I would be more concerned about the low oil level, or nearly low oil level. A low level can potentially become a very low level during spirited throttle input as the oil gets pumped to the top of the motor faster while draining back down at the same rate. I wouldn't wait that long to change it either, usually by 50%, or 5000 miles as I've also discovered the 3.6L is hard on motor oil.

You posted while I was typing this. That wheel speed sensor code is the likely culprit for the stabilitrak and associated warnings.

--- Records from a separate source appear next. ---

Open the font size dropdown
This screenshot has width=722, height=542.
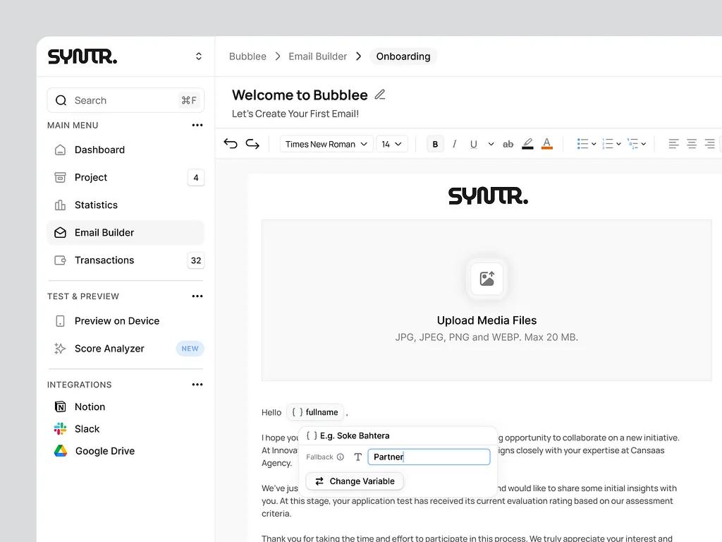pyautogui.click(x=392, y=143)
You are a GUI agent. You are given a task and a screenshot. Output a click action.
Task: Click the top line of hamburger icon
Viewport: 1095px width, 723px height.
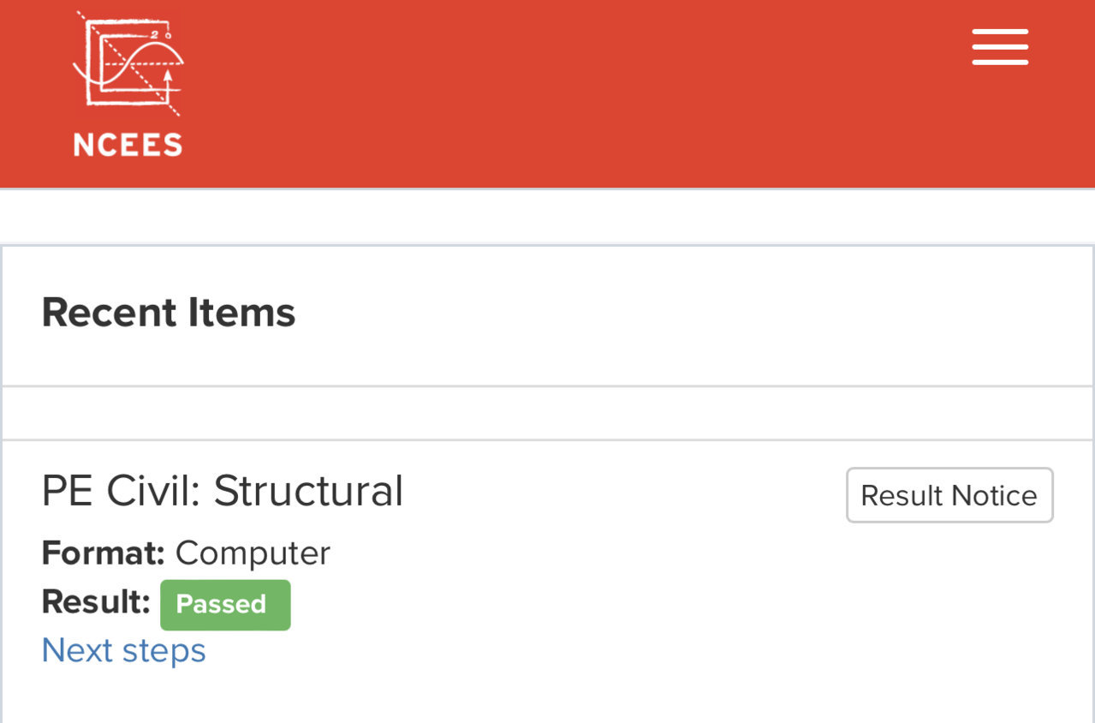1000,32
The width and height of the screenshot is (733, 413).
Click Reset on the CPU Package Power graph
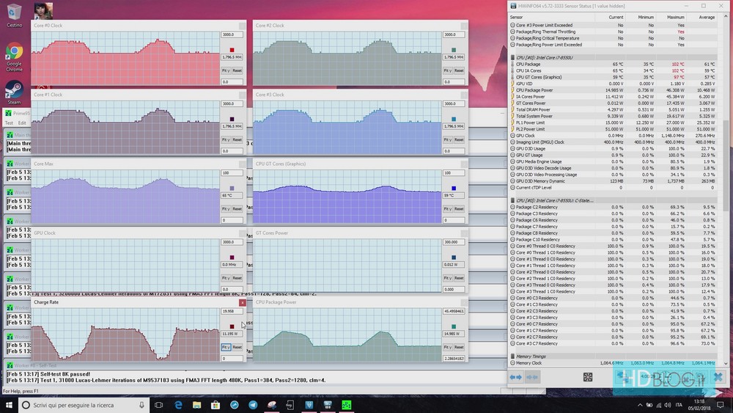pyautogui.click(x=459, y=347)
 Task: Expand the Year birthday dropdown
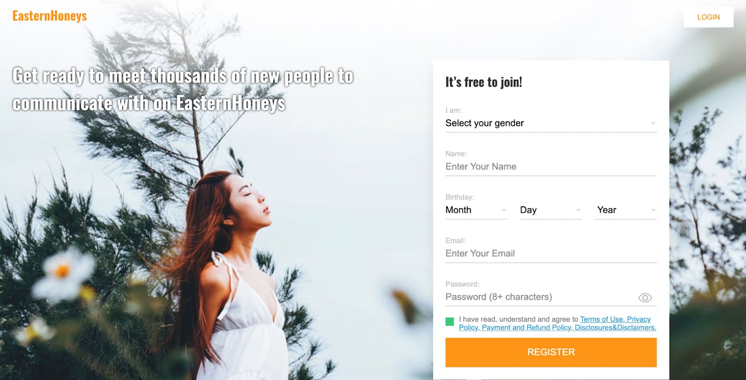(x=625, y=210)
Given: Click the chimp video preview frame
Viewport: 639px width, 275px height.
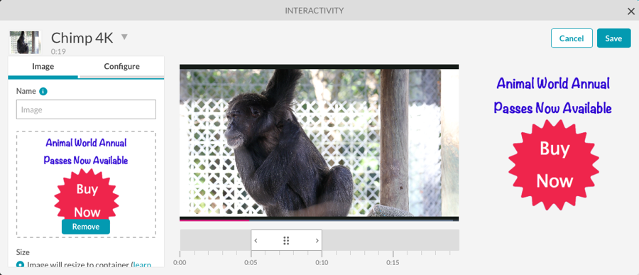Looking at the screenshot, I should coord(319,142).
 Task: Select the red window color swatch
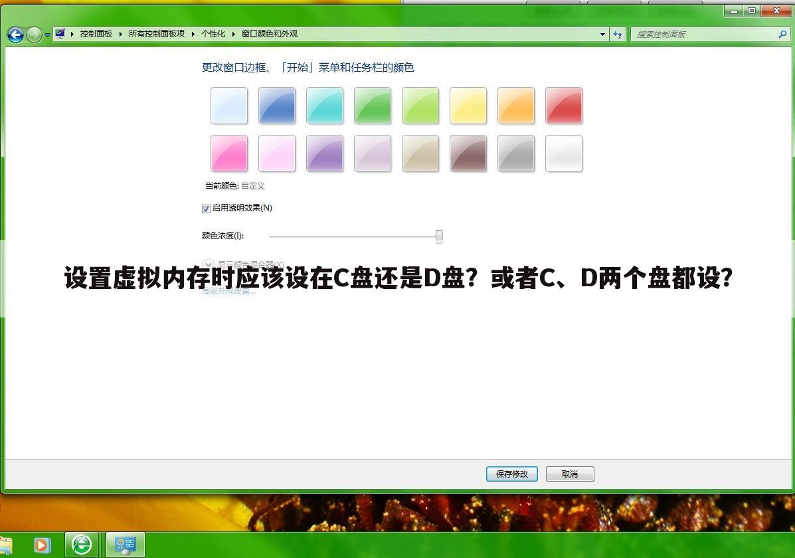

Did the dealer fix anything, or offer any useful ideas as to what was going on?
 

·
Registered
Joined
·
5 Posts
Discussion Starter #11
UPDATE 2
I ended up taking the CTS to a local mechanic in town yesterday, after having two mechanics drive the vehicle they told me “the click/low pop noise seems to be coming from the front and is priority. The abs light and traction control are due to the bearing wearing out on the rear drivers side. They recommended I should see a transmission specialist or go to the dealership because they recently had their transmission guy retire.” They recommended a local transmission specialist. I left the car with him overnight and he told me today after driving the car and looking at it that he did not believe the noise was a transmission issue, but couldn’t be sure. I have scheduled an appointment with a local Cadillac dealer, but worry with the car being out of warranty and not sure if they will provide a true 100% solution to my problem. The local mechanic I took the car too did find a few more codes with the complete list below. Thank you all for your help and advice.

CODES:
P0564 - Cruise control multi function
CO045 - Left rear wheel speed sensor
CO899 - Device #1 voltage below threshold
B2555 - Pass side compartment lamp short (possibly from cheap LED aftermarket interior bulbs I installed that flicker when they are on)
B1850 - D side
 

·
Registered
Go ahead, blame me. Everybody does 🙄
Joined
·
9,493 Posts
Replace the left rear wheel bearing first.
Clear codes and see if anything else returns.
 

·
Registered
2013 Black Diamond CTS4 Premium Coupe (sold-09 CTS4 DI Black Raven/Ebony)
Joined
·
4,365 Posts
Agreed. You know the wheel bearing needs replaced. Do it first to eliminate it causing any other symptoms. Then look at the clunk. I'm sure they looked, but could the center driveshaft bolts be a bit loose. Not enough to see them backing out yet, but loose enough to allow the driveshaft to make noise? Check the bushings Joseph pointed out. Then back to road testing to see what is still making noise.
 

·
Registered
2009 CTS4 Premium & 2012 SRX4 Luxury
Joined
·
686 Posts
I'm sure they looked, but could the center driveshaft bolts be a bit loose. Not enough to see them backing out yet, but loose enough to allow the driveshaft to make noise?
When I saw the title of this thread, CTS4 low speed clicking, that's what I immediately thought of, driveshaft to transfer case bolts backing out. But then I watched the videos and it didn't sound the same as when mine had that problem.